▸ Goal of the exercise
Set down again, exactly and only, the lines from the one that contains "كيفية فتح الأعمال" through the last line of the records below, both included, but not the pictures.

▸ Extracted material
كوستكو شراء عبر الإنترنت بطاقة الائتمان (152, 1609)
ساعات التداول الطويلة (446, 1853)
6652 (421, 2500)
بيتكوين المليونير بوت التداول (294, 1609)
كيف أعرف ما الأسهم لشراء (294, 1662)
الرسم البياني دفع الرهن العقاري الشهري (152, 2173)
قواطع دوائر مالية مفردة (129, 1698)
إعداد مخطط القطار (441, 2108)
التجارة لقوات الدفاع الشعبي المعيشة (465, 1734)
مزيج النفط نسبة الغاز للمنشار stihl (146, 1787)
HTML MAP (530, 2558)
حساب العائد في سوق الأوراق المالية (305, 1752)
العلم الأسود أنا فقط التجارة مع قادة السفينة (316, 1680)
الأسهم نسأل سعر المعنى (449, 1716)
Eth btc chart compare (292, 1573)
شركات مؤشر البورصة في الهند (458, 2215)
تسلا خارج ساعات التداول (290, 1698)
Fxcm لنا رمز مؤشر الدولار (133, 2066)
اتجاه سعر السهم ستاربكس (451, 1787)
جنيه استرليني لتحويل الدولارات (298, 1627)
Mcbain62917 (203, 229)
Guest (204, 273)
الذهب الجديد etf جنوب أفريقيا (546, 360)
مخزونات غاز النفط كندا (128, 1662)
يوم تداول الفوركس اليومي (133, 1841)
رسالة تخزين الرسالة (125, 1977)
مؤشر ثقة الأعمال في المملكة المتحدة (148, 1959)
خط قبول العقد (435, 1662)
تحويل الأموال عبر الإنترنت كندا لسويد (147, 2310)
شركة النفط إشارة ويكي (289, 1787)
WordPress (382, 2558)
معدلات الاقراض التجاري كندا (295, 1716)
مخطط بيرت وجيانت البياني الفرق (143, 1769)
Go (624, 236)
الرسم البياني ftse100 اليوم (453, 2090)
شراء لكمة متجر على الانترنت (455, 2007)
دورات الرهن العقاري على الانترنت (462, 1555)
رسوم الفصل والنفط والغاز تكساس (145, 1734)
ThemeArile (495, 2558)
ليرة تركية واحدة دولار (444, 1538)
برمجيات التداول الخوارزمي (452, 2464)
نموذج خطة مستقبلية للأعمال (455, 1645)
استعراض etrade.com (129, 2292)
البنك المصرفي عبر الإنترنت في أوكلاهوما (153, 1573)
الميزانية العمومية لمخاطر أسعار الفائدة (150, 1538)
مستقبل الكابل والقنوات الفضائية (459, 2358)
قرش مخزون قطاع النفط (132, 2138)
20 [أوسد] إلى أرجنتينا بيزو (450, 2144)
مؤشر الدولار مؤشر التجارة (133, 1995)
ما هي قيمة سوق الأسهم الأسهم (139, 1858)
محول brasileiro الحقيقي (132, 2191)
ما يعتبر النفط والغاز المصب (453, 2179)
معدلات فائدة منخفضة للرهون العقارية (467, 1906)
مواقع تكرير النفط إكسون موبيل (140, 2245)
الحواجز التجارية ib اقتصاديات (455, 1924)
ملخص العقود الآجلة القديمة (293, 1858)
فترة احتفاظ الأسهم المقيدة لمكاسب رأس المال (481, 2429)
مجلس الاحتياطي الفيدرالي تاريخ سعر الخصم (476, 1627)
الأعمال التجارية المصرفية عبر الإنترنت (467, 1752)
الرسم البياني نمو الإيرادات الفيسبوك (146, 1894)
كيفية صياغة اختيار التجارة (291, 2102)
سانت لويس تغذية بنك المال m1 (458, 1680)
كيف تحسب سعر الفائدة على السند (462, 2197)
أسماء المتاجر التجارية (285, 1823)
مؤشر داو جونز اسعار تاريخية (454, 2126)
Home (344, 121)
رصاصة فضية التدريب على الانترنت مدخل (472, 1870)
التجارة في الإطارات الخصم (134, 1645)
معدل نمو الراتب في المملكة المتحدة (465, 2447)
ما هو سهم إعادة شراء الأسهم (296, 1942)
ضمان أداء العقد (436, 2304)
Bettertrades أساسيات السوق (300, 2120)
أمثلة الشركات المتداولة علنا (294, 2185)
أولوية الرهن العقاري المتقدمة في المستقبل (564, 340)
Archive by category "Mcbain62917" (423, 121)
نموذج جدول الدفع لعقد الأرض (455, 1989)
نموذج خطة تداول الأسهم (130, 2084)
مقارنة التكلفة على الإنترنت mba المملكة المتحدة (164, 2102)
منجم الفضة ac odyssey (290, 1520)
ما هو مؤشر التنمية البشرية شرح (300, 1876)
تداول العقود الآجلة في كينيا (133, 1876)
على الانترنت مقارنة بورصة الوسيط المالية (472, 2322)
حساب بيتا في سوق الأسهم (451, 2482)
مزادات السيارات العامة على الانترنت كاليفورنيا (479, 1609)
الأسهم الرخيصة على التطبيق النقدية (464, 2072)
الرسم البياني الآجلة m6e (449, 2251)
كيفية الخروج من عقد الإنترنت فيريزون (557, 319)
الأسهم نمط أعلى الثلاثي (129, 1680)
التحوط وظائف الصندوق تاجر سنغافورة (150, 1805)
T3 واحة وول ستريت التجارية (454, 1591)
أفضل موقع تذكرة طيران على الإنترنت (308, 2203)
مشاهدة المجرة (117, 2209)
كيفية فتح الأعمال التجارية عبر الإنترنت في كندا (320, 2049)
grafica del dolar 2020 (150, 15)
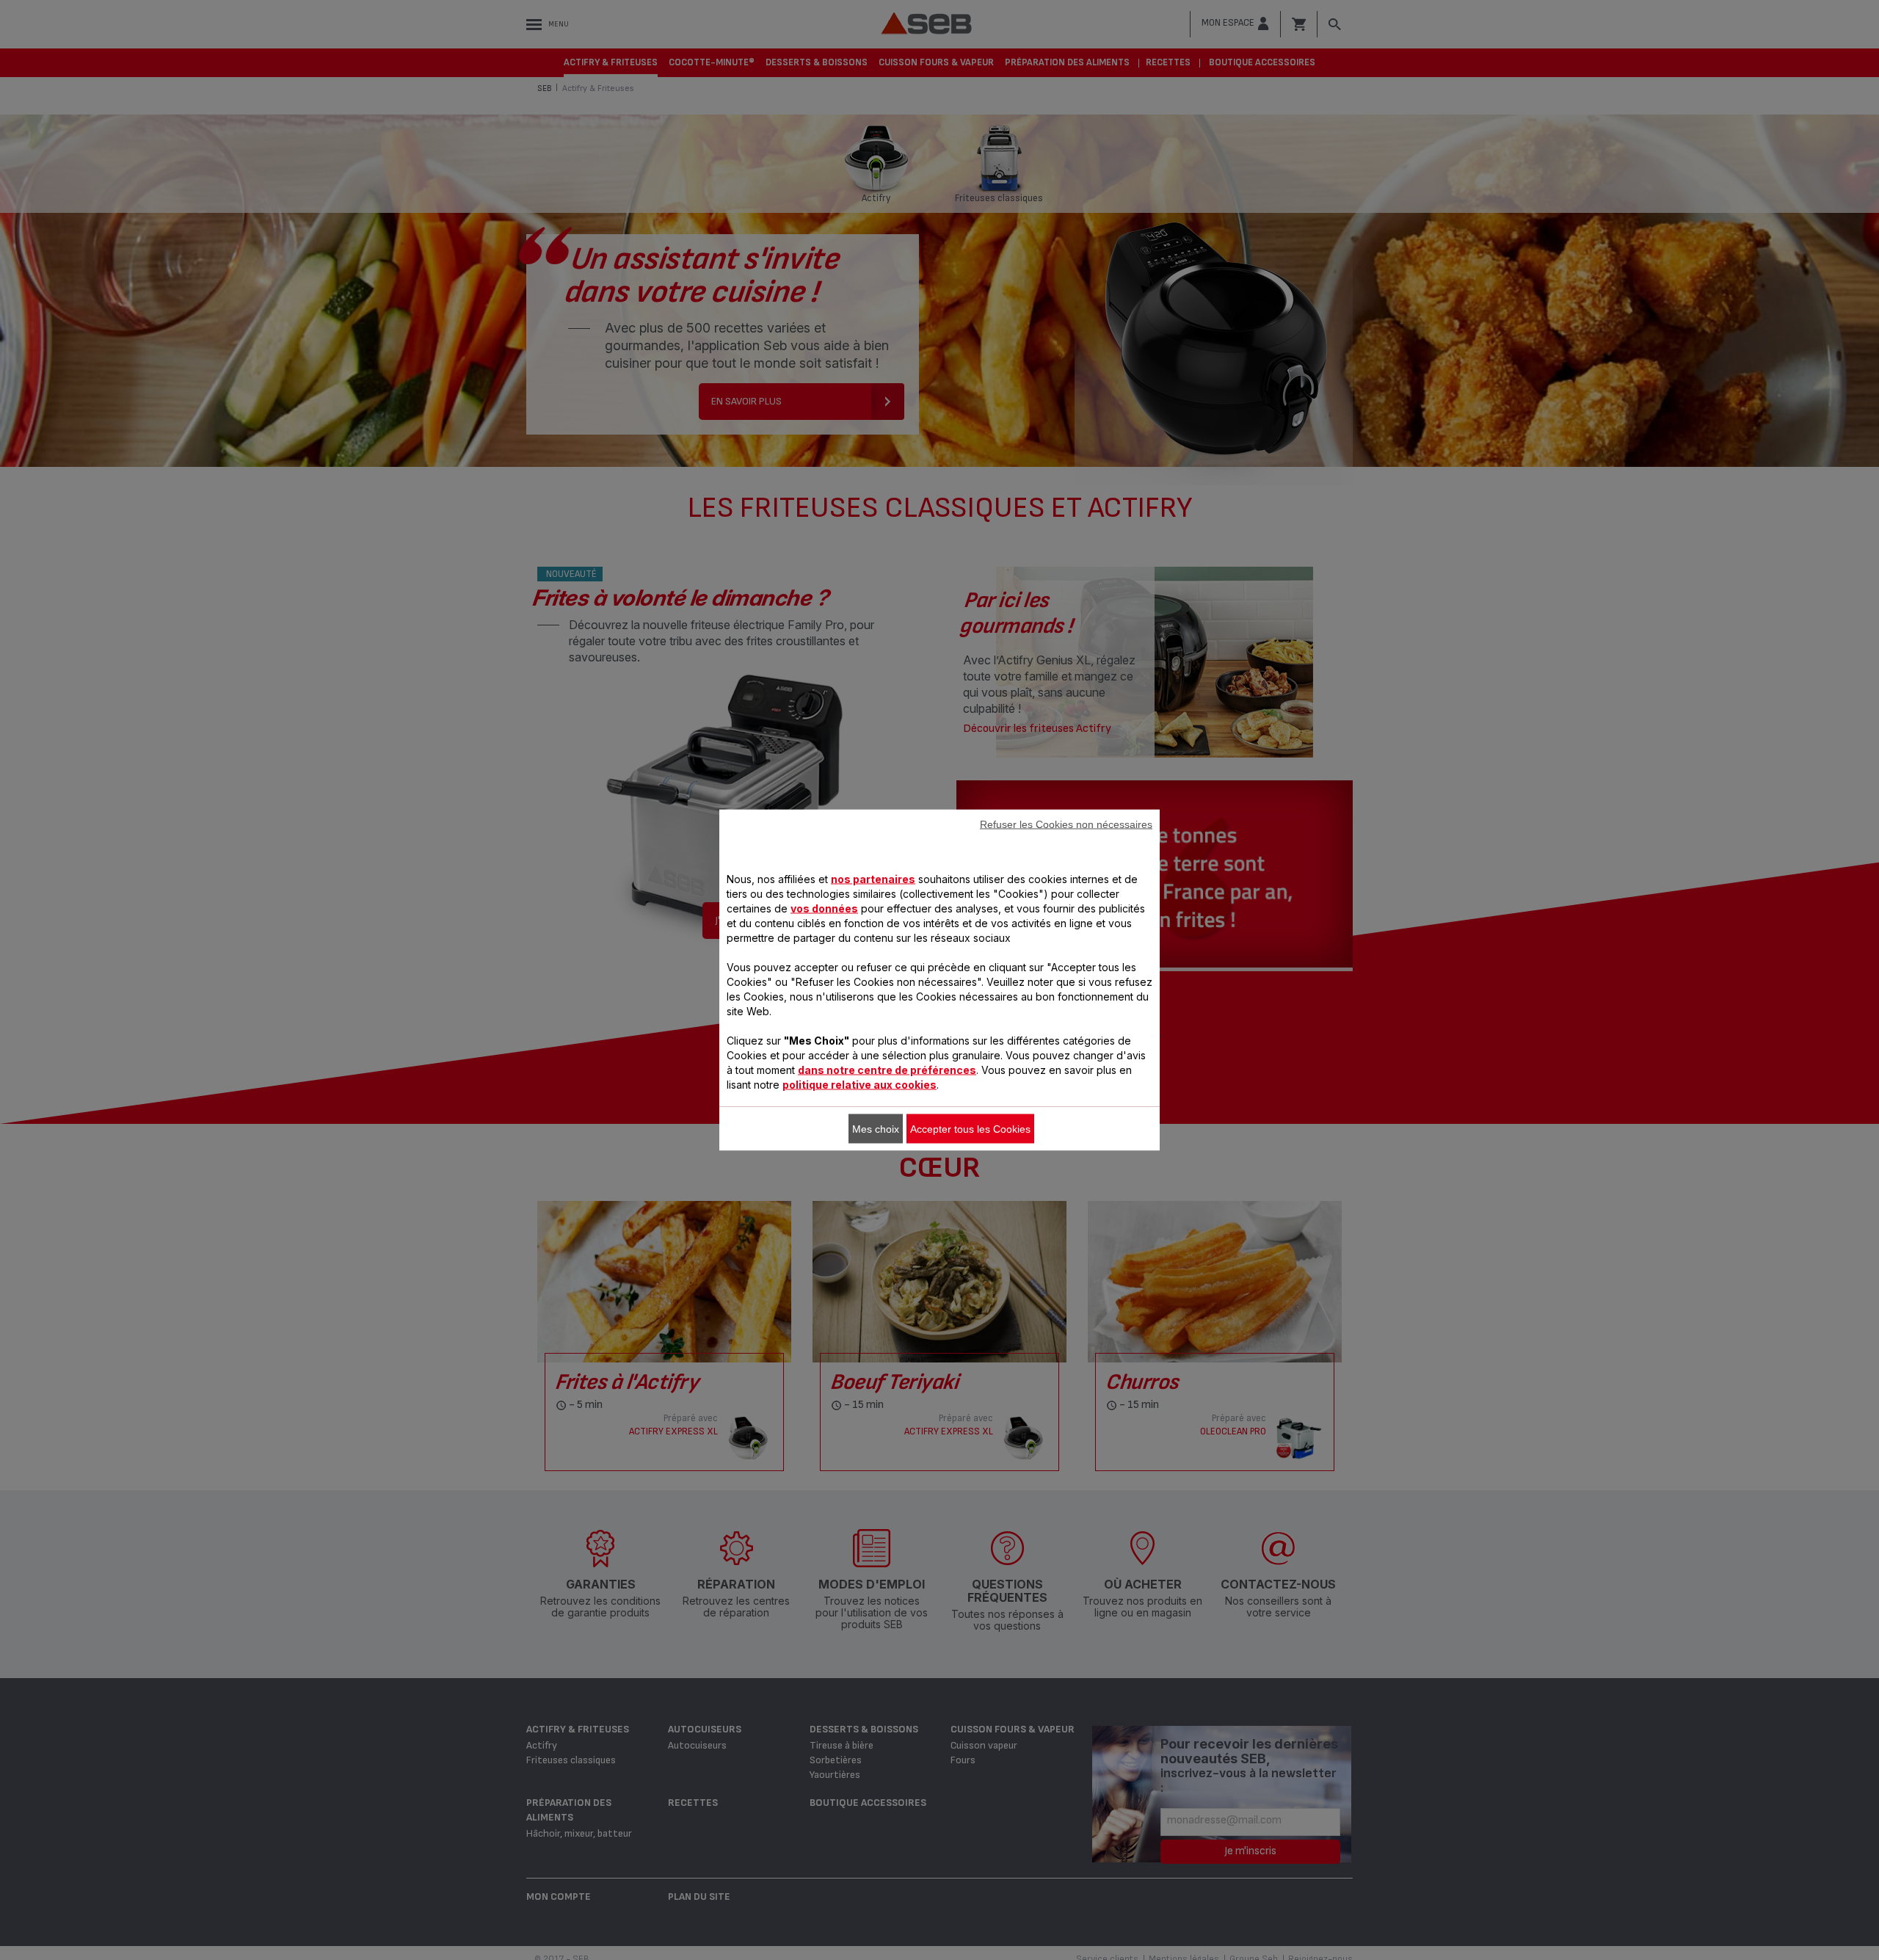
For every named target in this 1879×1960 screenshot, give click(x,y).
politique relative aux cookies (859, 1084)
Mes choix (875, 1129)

▸ Task response
كيفية فتح الأعمال التجارية عبر الإنترنت في كندا (320, 2049)
grafica del dolar 2020 (150, 15)
For every named target in this 1879×1960 screenshot, give click(x,y).
politique relative aux cookies (859, 1084)
Mes choix (875, 1129)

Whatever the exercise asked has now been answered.